**What you will do:** Reproduce the entries below word for word, from the line with "Given: Sort table by Year column header" through the line with "Select the MMHS10-106", including both of those lines.

**Entries:**
==========

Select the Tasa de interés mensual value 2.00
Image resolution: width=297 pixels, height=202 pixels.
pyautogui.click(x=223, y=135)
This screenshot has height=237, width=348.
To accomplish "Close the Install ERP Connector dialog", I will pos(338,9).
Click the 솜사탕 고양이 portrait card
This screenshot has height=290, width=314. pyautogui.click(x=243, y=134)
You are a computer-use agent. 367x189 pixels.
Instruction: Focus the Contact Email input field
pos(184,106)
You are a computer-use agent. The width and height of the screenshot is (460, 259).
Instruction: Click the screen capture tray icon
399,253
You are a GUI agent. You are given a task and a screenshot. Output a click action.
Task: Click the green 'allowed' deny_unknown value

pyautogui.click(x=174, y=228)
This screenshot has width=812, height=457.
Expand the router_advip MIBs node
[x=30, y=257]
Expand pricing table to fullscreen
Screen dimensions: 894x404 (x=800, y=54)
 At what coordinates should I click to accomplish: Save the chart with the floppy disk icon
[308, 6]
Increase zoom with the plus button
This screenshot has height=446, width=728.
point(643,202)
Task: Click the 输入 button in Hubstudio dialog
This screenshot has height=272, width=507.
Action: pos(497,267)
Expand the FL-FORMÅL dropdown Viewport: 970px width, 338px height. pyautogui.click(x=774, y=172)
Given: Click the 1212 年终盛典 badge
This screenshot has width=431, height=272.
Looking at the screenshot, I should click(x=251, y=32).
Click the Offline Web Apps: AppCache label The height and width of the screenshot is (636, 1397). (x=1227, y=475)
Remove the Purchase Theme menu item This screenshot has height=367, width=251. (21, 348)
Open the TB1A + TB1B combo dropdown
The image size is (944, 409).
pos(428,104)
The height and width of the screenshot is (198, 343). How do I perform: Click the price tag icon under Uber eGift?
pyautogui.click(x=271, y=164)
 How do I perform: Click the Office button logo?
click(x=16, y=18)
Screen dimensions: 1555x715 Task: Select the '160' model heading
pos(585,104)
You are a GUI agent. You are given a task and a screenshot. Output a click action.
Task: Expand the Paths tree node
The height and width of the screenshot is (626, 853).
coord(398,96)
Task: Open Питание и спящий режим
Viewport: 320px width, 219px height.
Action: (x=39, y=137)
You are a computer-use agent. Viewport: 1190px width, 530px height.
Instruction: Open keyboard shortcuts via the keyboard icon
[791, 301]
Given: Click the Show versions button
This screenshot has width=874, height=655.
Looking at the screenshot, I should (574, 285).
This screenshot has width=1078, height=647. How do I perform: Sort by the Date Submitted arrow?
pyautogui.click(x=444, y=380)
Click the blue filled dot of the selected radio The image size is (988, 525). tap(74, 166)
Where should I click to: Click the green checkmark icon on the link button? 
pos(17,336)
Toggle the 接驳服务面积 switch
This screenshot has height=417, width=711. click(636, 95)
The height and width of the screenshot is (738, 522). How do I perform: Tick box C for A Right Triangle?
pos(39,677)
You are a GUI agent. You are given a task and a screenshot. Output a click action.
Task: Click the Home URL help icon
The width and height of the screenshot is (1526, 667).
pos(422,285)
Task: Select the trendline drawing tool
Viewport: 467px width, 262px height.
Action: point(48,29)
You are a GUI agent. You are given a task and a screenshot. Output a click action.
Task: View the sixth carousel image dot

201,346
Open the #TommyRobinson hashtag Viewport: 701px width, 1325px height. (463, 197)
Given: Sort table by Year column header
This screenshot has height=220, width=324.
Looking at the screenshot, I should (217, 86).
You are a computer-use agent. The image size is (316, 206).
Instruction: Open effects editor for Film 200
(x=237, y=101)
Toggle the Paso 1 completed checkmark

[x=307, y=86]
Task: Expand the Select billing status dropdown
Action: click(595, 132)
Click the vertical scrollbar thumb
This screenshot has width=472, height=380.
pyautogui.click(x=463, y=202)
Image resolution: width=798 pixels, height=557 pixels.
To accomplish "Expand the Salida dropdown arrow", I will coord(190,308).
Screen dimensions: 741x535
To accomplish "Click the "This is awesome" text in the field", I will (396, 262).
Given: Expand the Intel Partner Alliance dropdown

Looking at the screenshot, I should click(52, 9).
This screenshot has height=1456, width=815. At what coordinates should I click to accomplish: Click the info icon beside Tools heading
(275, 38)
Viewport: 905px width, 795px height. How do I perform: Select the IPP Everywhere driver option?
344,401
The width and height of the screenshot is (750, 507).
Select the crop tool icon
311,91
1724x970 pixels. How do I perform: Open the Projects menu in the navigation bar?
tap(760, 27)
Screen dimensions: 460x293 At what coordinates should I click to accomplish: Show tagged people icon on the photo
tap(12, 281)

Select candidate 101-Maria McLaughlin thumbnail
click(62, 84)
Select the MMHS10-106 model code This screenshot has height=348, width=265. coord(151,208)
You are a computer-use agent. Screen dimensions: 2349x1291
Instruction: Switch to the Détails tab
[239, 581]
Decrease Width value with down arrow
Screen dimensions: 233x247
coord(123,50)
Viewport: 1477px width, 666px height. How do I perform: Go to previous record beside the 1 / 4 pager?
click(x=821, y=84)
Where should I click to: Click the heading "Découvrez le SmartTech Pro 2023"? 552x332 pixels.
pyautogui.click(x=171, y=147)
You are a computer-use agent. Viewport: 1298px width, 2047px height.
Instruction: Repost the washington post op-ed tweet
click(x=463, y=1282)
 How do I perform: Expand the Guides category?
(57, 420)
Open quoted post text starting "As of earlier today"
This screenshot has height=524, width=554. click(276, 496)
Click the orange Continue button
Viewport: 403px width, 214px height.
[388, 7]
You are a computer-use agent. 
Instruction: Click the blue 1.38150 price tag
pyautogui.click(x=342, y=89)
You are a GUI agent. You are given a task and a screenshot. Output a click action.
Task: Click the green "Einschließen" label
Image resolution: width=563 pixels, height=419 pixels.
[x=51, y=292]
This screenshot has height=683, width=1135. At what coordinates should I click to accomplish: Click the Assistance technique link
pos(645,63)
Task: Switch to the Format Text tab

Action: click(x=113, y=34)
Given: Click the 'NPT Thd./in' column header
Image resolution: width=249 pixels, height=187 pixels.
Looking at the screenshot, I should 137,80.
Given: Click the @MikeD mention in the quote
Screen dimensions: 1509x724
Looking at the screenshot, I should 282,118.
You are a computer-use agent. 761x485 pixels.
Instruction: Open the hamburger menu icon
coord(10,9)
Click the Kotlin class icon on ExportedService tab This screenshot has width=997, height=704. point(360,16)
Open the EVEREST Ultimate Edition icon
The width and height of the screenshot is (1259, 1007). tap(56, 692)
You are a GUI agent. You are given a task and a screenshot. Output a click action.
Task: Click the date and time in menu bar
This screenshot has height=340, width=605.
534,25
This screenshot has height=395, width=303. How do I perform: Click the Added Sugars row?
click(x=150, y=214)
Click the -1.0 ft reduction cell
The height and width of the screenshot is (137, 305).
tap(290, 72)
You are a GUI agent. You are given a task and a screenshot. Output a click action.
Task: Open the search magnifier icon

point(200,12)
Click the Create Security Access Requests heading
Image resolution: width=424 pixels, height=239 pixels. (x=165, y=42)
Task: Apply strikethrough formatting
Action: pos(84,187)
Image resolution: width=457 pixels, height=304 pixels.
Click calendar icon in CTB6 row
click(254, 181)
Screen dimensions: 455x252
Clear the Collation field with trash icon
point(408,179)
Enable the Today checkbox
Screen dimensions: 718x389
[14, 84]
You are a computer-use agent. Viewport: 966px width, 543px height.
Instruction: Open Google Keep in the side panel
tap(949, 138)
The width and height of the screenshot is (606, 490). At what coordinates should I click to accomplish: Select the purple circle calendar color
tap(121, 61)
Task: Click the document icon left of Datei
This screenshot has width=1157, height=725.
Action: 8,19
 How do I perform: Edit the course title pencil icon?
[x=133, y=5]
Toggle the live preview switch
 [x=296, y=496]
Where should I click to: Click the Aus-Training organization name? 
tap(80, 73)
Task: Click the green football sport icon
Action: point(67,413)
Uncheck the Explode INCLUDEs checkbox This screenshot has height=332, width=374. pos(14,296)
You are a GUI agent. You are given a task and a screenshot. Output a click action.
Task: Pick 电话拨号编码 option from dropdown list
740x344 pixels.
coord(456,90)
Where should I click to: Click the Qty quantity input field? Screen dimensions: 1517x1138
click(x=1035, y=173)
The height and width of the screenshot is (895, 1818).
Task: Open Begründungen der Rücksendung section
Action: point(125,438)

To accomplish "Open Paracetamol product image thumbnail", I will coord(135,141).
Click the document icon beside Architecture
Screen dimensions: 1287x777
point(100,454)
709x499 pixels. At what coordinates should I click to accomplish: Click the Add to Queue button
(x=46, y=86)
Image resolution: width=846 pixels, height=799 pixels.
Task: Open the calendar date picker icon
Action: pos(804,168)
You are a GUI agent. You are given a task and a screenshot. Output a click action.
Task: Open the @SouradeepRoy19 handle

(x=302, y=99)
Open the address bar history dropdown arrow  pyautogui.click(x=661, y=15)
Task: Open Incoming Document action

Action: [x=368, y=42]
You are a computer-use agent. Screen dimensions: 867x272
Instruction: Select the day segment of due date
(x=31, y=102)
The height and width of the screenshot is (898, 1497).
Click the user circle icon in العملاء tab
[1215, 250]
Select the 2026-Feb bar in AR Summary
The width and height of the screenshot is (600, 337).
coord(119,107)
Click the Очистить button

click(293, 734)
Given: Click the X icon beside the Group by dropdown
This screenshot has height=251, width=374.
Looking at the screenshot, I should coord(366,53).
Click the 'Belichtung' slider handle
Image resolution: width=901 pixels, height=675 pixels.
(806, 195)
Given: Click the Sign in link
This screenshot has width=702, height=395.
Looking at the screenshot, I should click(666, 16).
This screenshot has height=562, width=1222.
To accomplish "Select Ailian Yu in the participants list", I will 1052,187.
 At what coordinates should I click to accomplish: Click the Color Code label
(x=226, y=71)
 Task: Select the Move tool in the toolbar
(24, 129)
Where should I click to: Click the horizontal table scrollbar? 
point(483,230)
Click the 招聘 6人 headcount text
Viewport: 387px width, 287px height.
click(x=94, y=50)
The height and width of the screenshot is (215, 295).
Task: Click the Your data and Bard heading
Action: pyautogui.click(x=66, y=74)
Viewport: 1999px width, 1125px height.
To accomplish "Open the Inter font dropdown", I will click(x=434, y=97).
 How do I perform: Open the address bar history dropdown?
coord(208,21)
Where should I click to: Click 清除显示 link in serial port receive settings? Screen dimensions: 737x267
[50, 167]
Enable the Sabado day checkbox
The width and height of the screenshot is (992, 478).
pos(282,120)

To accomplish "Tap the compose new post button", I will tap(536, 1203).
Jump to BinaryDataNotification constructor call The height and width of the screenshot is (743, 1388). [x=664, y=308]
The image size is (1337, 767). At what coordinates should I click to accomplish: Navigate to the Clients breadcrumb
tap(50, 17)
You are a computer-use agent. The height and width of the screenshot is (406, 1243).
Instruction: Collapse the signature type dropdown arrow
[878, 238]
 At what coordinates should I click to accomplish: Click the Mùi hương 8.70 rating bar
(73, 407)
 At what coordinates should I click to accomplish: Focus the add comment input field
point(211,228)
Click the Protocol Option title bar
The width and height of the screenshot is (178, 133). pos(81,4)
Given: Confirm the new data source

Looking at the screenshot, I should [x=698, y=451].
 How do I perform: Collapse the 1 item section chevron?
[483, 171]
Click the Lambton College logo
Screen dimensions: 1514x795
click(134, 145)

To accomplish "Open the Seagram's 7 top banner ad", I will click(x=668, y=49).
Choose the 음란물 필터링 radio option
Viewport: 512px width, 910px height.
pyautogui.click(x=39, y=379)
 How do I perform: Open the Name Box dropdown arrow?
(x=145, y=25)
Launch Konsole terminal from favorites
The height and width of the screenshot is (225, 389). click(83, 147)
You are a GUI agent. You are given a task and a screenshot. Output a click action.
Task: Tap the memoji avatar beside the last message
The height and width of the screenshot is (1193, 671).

==========

**Result:**
Given: Sort table by Year column header
This screenshot has height=220, width=324.
Looking at the screenshot, I should (217, 86).
You are a computer-use agent. The image size is (316, 206).
Instruction: Open effects editor for Film 200
(x=237, y=101)
Toggle the Paso 1 completed checkmark

[x=307, y=86]
Task: Expand the Select billing status dropdown
Action: click(595, 132)
Click the vertical scrollbar thumb
This screenshot has width=472, height=380.
pyautogui.click(x=463, y=202)
Image resolution: width=798 pixels, height=557 pixels.
To accomplish "Expand the Salida dropdown arrow", I will coord(190,308).
Screen dimensions: 741x535
To accomplish "Click the "This is awesome" text in the field", I will (396, 262).
Given: Expand the Intel Partner Alliance dropdown

Looking at the screenshot, I should click(52, 9).
This screenshot has height=1456, width=815. At what coordinates should I click to accomplish: Click the info icon beside Tools heading
(275, 38)
Viewport: 905px width, 795px height. How do I perform: Select the IPP Everywhere driver option?
344,401
The width and height of the screenshot is (750, 507).
Select the crop tool icon
311,91
1724x970 pixels. How do I perform: Open the Projects menu in the navigation bar?
tap(760, 27)
Screen dimensions: 460x293 At what coordinates should I click to accomplish: Show tagged people icon on the photo
tap(12, 281)

Select candidate 101-Maria McLaughlin thumbnail
click(62, 84)
Select the MMHS10-106 model code This screenshot has height=348, width=265. coord(151,208)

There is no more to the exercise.